DSR: Why would the powers that be, who are deciding what the canon is, decide that they don't want to include this fantastical story? It's a good story!

JM: There are three criteria that are helpful to think about what gets to be included in the version of the Bible that most Christians read: Wide usage, authoritative origins, and doctrinal fit. You want things that you can fit together into a coherent system. You may have to whack them with a hammer and bend them around to make it fit, but that’s what you do if your goal is to create a foundational collection that you can treat as if it's one text. The Bible is a collection of writings with almost 1000 years between its earliest and latest texts, and yet you see repeatedly how people use general phrases like “biblical values”, as if this group of texts assembled from a millennium speaks with a coherent voice. It doesn't, of course, but with enough aggressive interpretation people try to make it speak with one voice.

DSR: How did you come up with this course?

JM:  I like to know how things work in my life; I like to know how the plumbing in my house works. I like to know how the administration of my university works. And, somehow, my career has ended up being knowing how the foundational texts of Christianity and Judaism work.  I'm not qualified to teach plumbing or electrical.

DSR: What kind of student do you think will be interested in taking this course?

JM: I think there are a few profiles. One is someone who has been inside religion and wants a slightly different environment to discuss it. And then there are people who have no direct experience of Christian and Jewish texts in their lives, but they see that they're part of a culture where the Bible has had a lot of influence, and they might want to get a sense of what these things say and how they're made.

DSR: Can you imagine this being a challenging course for somebody who thinks of the Bible as created, and not written?

JM: You're alluding to the idea that God created the Bible, and that I am saying humans created the Bible, I think. Could it be challenging? Yes, it could be.  I think, however, that there are a lot of people who have grown up in religious environments that are interested in being a little more in control of the questions they can ask. They're not necessarily unhappy with what they've been given, but they want a more mature relationship to it through some knowledge that's been cultivated in an academic space.
───
● **Work request a**: Please copy the part of the records that opens with the line containing "The image size is (2566, 1456)." and closes with the line containing "coordinates (348, 162).", word for word.

● **Records shown**:
───
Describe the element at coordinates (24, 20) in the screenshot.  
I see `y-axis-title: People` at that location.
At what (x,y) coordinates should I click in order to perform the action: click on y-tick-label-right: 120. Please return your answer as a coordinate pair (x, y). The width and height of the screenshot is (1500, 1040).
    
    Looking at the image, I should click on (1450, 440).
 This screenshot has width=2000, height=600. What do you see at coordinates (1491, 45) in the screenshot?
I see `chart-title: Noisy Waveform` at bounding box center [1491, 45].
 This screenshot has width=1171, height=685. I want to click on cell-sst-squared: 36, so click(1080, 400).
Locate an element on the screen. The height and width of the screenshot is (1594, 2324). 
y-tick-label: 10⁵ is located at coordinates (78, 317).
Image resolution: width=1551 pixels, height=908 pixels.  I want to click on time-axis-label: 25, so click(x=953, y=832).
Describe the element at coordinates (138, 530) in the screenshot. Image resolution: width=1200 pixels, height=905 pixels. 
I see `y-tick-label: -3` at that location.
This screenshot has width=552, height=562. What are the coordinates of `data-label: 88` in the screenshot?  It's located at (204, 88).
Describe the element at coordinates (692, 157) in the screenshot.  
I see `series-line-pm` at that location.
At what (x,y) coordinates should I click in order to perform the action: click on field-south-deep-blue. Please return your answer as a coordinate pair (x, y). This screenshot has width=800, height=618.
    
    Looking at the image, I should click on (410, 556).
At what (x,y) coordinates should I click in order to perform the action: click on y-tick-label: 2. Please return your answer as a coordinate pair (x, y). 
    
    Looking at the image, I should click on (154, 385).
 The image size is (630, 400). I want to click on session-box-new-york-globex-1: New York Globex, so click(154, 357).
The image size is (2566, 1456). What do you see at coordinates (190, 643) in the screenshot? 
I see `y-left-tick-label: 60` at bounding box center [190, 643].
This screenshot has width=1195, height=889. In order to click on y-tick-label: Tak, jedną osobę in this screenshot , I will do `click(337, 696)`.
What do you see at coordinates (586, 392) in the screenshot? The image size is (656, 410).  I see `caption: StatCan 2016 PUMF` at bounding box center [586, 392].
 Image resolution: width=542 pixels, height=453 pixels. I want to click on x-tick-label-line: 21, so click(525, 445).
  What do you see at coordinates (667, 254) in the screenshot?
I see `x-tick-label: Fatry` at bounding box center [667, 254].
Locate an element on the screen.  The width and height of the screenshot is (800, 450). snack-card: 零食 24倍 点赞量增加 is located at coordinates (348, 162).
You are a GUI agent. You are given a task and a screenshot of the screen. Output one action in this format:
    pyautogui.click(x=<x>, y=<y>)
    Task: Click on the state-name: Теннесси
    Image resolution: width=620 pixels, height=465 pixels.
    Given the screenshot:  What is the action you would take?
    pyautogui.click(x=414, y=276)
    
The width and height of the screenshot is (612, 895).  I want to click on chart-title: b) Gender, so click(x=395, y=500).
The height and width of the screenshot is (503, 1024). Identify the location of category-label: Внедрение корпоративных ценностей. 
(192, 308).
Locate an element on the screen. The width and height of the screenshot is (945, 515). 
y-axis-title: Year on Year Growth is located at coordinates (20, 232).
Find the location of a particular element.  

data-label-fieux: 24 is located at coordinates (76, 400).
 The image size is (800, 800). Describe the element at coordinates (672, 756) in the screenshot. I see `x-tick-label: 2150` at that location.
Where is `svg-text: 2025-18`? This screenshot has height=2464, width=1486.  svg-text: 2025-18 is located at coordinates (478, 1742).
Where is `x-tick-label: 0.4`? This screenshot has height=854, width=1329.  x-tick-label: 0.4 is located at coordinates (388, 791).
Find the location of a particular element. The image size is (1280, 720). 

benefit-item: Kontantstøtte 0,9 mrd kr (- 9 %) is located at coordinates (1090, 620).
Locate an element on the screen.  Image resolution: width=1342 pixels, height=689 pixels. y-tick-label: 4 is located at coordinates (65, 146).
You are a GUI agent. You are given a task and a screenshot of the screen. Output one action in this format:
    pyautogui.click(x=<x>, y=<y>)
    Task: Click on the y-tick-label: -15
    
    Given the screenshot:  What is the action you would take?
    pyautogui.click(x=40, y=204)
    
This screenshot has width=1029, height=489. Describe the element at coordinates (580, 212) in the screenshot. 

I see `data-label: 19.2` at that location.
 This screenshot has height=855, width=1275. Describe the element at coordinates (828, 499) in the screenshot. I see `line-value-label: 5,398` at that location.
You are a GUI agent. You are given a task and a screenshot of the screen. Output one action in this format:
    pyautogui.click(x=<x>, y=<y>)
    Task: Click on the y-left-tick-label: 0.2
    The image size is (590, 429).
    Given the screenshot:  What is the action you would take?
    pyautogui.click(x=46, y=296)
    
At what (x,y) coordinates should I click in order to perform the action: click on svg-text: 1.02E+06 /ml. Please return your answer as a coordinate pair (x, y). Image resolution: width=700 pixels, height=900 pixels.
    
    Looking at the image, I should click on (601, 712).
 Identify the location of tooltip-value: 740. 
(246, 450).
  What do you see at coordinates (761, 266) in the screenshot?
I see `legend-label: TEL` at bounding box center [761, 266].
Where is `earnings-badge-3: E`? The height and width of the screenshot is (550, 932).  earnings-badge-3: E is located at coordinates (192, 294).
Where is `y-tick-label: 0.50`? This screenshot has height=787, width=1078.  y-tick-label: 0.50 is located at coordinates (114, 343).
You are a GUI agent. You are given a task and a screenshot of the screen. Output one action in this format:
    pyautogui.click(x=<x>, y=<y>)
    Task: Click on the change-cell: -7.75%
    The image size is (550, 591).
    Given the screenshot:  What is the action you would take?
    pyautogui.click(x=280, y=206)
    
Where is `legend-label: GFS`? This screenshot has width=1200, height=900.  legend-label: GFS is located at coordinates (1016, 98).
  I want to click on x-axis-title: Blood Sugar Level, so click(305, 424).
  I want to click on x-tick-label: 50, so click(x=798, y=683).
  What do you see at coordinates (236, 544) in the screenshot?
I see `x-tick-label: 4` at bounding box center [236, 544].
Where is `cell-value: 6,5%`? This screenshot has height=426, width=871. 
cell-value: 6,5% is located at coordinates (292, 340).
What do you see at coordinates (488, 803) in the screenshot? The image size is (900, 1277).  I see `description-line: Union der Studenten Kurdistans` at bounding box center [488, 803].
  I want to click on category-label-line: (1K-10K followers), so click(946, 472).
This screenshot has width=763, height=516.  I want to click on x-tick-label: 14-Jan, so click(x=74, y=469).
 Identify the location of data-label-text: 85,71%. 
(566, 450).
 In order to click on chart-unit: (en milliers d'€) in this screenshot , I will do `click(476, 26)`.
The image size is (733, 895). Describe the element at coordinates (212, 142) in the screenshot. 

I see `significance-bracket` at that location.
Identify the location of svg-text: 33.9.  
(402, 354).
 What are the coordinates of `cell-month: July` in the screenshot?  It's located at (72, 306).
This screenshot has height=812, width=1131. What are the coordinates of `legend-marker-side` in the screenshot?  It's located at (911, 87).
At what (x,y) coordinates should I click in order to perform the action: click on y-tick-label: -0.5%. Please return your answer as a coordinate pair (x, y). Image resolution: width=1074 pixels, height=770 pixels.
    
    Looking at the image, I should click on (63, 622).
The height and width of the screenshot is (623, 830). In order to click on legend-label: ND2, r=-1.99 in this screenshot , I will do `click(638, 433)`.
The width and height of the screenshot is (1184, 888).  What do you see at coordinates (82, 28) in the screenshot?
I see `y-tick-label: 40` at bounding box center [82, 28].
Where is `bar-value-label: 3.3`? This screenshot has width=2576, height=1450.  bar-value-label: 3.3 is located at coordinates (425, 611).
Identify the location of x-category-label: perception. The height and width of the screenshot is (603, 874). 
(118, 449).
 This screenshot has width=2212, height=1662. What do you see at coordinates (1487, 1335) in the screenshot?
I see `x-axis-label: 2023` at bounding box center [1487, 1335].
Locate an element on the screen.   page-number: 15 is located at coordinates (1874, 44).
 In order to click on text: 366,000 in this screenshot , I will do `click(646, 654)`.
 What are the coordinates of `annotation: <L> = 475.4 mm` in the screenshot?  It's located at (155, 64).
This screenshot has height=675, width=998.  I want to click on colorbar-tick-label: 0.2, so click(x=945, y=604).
───
● **Work request b**: Decide whether each statement agrees with the interview excerpt, answering yes or no and quoting the words that settle it: (i) JM lists doctrinal fit among the criteria for inclusion in the Bible; (ii) JM says he is qualified to teach plumbing; (iii) the Bible's earliest and latest texts are almost 1000 years apart.

● **Expected answer a**:
The image size is (2566, 1456). What do you see at coordinates (190, 643) in the screenshot? 
I see `y-left-tick-label: 60` at bounding box center [190, 643].
This screenshot has width=1195, height=889. In order to click on y-tick-label: Tak, jedną osobę in this screenshot , I will do `click(337, 696)`.
What do you see at coordinates (586, 392) in the screenshot? The image size is (656, 410).  I see `caption: StatCan 2016 PUMF` at bounding box center [586, 392].
 Image resolution: width=542 pixels, height=453 pixels. I want to click on x-tick-label-line: 21, so click(525, 445).
  What do you see at coordinates (667, 254) in the screenshot?
I see `x-tick-label: Fatry` at bounding box center [667, 254].
Locate an element on the screen.  The width and height of the screenshot is (800, 450). snack-card: 零食 24倍 点赞量增加 is located at coordinates (348, 162).

● **Expected answer b**:
(i) Yes: "Wide usage, authoritative origins, and doctrinal fit."
(ii) No: "I'm not qualified to teach plumbing or electrical."
(iii) Yes: "almost 1000 years between its earliest and latest texts"